> [WORK INSTRUCTIONS]
1. Name every person mentioned in the following passage about the early reign of Emperor Nicholas.
2. In two sentences, summarize the passage below about the early reign of Emperor Nicholas.

> [DOCUMENT PASSAGE]

During the emperor’s stay in Moscow, the poet Pushkin, who had been banished to the village of Mikhailovski, was recalled. From that moment he regained his lost liberty, besides which the emperor Nicholas said to him: “In future you are to send me all you write—henceforth I will be your censor.”
CHANGES IN INTERNAL ADMINISTRATION
On the 18th of October, 1826, the emperor Nicholas returned to St. Petersburg; although his accession to the throne did not constitute the opening of a new era for Russia, yet certain changes were made in the system of administration which had prevailed during the last decade of the reign of Alexander I. After Count Araktcheiev had been relieved of the management of the general affairs of the state, it was to be foreseen that he would not remain long at the head of the direction of the military settlements. And thus it turned out. In the spring of 1826 Count Araktcheiev, on account of illness, was given leave to go abroad. In the report presented by him on this occasion to the emperor he announced to him economies of more than 32,000,000 rubles made on the military settlements, and concluded his epistle by observing, “Those impartial judges—posterity and the future—will pronounce a just sentence on all things.”
On the return of Count Araktcheiev in the autumn from his travels abroad he did not again take up his duties. In accordance with a ukase which then followed, the staff office of the military settlements was united to the general staff of his imperial majesty, under the jurisdiction of its adjutant-general Baron Diebitsch. At the same time the Novgorod military settlement passed under the entire direction of General Prince Schahovski, who was nominated commander of the grenadier corps; the Kherson and Iekaterinoslav settlements were put under the supervision of their chief, Count Vitt (who was also commander of a separate corps), while the settlements in the villages of the Ukraine and Mohilev governments remained under the jurisdiction of their former chiefs, who bore the rank of commanders of divisions. Count Araktcheiev, when he had finally bidden adieu to his administrative career, settled on his Georgian estates, where he died in 1834.

> [SUPPLIED ENTRIES]

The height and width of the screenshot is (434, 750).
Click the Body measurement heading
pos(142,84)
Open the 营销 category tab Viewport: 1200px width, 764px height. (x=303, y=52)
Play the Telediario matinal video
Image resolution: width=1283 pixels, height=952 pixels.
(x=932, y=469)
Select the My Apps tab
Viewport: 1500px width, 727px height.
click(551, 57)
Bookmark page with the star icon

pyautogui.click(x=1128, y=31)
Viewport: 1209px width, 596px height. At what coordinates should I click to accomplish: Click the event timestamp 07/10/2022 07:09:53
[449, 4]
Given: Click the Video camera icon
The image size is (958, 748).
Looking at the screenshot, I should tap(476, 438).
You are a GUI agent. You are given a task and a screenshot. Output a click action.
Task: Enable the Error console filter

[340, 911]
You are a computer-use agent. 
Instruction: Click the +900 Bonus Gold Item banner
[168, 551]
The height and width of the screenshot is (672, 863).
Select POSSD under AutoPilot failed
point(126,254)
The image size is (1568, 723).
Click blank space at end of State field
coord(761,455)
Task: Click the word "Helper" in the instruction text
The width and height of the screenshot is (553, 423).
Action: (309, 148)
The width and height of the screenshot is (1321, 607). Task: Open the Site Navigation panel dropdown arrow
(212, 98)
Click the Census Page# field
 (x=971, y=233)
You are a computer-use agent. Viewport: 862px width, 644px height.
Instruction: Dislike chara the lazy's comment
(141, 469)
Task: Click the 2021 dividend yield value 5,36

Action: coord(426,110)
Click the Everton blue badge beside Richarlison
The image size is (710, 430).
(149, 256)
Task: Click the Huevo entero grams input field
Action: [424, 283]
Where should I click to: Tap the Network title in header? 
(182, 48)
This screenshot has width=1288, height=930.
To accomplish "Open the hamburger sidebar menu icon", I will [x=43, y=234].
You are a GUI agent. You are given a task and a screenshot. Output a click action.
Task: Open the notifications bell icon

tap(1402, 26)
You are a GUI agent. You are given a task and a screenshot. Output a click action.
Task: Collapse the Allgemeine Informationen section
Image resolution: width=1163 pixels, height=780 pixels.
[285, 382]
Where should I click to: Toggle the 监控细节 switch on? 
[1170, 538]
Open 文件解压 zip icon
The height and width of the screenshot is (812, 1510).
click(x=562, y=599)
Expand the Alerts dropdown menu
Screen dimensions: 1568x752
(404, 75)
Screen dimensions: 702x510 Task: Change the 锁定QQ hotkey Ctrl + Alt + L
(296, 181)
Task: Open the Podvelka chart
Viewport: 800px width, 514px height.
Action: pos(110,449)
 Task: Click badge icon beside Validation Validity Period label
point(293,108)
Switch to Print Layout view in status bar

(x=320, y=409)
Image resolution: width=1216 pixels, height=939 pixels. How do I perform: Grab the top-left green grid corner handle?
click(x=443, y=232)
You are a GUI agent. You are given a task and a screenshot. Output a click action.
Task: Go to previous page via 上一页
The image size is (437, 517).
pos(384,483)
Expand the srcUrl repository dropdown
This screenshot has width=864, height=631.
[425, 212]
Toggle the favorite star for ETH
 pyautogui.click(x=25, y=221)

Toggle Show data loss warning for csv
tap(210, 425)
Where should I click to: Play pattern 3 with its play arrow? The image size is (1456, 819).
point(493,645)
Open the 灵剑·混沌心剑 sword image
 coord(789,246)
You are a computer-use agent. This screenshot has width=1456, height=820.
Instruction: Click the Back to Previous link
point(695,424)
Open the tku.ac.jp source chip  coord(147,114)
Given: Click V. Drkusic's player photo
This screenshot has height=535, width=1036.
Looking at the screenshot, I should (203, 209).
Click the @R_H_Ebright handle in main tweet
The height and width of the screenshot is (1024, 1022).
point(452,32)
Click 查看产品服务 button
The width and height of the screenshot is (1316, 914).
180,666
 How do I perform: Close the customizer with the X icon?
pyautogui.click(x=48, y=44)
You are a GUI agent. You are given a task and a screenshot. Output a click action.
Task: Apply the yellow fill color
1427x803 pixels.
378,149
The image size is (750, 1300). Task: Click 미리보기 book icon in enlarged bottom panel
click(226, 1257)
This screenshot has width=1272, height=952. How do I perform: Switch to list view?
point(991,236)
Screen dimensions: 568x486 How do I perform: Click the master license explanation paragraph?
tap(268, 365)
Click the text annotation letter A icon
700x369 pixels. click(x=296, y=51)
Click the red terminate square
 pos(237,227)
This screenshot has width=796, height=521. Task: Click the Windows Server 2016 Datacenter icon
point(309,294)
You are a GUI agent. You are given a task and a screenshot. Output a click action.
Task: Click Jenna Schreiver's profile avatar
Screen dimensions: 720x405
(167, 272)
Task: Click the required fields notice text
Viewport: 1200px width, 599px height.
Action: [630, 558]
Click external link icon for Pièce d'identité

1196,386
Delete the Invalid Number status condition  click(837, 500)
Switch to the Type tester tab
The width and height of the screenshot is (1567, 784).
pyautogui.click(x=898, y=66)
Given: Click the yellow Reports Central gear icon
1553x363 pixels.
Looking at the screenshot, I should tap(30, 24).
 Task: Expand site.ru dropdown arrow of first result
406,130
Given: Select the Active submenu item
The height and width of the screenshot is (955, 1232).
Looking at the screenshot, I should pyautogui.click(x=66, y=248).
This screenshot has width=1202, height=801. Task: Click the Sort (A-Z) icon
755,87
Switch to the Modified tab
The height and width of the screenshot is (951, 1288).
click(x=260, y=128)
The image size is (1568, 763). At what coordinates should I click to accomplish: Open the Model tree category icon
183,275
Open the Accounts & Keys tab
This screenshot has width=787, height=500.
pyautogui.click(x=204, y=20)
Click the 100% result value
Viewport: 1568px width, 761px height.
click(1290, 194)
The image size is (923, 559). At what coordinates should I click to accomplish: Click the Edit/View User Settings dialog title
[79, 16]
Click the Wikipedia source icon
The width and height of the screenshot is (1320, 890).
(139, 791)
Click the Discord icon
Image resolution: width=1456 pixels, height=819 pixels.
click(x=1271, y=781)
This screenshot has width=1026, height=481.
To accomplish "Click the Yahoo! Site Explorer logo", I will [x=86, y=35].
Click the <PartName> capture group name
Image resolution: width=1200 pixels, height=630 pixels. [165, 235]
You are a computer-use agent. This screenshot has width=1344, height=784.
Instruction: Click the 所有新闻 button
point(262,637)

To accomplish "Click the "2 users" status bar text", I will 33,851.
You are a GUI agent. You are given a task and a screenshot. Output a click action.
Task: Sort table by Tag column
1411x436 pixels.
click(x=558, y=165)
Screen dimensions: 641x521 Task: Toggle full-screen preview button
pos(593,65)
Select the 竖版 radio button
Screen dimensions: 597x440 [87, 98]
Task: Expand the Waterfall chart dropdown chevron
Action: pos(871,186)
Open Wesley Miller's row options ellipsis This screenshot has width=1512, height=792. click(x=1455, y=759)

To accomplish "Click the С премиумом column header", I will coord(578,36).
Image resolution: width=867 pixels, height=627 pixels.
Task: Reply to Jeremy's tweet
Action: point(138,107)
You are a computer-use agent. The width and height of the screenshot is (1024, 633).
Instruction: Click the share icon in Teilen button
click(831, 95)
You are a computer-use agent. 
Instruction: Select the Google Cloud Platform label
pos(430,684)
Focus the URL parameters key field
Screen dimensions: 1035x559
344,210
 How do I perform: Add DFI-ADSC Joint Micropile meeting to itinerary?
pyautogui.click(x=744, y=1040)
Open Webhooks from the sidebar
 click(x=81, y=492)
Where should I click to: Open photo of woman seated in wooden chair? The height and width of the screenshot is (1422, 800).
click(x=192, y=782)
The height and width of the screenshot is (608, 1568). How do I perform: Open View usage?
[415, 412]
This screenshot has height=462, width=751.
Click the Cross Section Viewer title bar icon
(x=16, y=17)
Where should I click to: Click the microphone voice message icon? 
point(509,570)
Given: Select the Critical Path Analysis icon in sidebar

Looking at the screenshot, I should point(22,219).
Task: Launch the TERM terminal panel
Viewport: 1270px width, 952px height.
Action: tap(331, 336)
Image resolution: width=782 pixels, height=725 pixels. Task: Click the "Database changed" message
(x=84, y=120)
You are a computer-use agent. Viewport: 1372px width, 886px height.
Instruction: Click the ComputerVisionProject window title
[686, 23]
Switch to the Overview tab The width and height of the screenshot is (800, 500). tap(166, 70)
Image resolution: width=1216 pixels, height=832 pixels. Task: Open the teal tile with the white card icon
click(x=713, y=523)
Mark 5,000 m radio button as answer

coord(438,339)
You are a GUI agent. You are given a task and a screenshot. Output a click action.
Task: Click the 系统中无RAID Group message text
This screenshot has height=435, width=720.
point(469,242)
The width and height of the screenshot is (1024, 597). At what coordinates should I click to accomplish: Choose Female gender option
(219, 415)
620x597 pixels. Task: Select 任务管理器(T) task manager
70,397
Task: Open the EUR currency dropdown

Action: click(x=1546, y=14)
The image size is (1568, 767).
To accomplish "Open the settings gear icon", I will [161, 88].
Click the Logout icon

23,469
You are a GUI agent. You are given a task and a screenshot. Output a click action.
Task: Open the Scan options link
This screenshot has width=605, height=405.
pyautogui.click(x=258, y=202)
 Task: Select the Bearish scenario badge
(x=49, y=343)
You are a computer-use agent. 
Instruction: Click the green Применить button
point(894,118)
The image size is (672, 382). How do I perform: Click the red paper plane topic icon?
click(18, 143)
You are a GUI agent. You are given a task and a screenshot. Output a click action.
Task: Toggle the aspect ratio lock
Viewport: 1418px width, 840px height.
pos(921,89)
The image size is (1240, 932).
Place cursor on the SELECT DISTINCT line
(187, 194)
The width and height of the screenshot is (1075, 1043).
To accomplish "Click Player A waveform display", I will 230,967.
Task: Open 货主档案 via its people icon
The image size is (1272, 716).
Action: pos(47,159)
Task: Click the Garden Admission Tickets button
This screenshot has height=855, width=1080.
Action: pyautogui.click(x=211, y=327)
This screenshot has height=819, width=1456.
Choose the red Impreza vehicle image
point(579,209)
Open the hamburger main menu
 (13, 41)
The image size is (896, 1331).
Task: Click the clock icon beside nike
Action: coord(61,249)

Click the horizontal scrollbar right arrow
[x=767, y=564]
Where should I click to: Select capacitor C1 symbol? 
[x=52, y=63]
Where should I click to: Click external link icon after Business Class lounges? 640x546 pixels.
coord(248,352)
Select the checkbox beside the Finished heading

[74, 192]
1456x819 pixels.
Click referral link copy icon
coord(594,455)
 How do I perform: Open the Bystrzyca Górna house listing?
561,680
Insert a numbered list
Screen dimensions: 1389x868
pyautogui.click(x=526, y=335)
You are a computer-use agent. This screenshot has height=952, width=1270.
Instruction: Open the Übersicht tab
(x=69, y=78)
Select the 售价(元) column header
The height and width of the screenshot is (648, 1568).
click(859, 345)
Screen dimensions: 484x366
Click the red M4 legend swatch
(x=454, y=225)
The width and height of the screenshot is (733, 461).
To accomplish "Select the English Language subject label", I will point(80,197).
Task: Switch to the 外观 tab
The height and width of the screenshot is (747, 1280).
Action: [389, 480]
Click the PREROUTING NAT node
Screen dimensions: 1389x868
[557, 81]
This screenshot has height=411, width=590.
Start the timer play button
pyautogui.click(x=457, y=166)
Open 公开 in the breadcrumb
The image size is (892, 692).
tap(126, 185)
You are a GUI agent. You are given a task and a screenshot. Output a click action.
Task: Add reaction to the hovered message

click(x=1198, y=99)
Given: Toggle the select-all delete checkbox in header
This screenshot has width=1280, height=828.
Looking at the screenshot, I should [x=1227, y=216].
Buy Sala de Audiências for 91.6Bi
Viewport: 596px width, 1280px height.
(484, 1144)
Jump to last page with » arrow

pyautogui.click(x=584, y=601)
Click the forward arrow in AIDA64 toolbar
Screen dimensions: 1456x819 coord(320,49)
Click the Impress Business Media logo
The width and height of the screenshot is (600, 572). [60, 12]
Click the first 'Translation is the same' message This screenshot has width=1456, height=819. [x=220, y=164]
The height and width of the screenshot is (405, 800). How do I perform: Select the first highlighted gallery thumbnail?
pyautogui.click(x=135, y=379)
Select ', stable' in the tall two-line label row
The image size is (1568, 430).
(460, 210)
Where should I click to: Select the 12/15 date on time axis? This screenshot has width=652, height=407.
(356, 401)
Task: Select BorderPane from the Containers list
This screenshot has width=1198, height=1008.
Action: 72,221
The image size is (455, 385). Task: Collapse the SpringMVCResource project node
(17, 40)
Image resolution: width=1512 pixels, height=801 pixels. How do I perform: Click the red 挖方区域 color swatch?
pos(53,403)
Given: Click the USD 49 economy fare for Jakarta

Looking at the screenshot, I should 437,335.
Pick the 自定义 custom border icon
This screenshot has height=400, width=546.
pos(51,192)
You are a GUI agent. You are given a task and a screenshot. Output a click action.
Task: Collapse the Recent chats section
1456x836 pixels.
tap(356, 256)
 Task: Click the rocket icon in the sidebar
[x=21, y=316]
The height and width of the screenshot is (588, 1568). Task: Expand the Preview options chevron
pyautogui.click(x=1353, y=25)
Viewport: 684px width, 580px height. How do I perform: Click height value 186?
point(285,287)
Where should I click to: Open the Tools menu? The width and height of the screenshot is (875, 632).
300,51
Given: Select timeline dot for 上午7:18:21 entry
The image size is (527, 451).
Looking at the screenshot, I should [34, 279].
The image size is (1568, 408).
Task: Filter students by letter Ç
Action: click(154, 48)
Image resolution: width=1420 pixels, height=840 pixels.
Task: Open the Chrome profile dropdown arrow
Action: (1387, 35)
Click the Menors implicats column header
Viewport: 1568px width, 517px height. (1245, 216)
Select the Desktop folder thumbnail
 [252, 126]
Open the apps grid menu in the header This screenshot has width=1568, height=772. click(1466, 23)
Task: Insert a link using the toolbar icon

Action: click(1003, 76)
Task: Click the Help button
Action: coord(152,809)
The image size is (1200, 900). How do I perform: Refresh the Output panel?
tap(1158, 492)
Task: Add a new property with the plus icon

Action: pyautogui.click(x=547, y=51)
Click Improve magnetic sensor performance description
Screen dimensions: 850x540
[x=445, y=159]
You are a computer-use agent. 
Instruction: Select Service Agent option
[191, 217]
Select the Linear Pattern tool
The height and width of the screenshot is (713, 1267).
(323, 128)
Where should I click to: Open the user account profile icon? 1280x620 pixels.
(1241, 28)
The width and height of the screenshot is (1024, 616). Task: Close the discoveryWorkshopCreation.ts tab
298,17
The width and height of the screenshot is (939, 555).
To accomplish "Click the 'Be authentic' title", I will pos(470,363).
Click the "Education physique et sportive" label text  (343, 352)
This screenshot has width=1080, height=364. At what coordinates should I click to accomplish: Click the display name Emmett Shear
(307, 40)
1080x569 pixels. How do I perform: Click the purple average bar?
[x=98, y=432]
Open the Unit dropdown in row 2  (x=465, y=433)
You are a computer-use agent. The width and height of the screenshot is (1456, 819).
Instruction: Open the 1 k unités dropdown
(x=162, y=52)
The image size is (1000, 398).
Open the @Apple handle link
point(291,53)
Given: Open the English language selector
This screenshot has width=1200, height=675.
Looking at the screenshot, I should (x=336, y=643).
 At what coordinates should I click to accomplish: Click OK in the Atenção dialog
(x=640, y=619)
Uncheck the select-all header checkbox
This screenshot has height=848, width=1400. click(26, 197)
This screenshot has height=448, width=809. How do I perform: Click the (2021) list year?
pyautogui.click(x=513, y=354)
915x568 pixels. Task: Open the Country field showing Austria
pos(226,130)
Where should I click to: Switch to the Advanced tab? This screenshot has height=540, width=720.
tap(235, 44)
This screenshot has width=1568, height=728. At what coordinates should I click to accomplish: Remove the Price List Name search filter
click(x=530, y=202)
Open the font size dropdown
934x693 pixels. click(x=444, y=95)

> [COMPLETE ANSWERS]
1.
- Pushkin
- Emperor Nicholas
- Alexander I
- Count Araktcheiev
- Baron Diebitsch
- Prince Schahovski
- Count Vitt

2. During his stay in Moscow, Emperor Nicholas recalled the banished poet Pushkin and declared himself Pushkin's censor, and after returning to St. Petersburg in October 1826 he made certain changes to the administration of Alexander I's last decade. Count Araktcheiev went abroad on leave in 1826 and did not resume his duties, so the military settlements were placed under the general staff and regional commanders, while Araktcheiev settled on his Georgian estates and died there in 1834.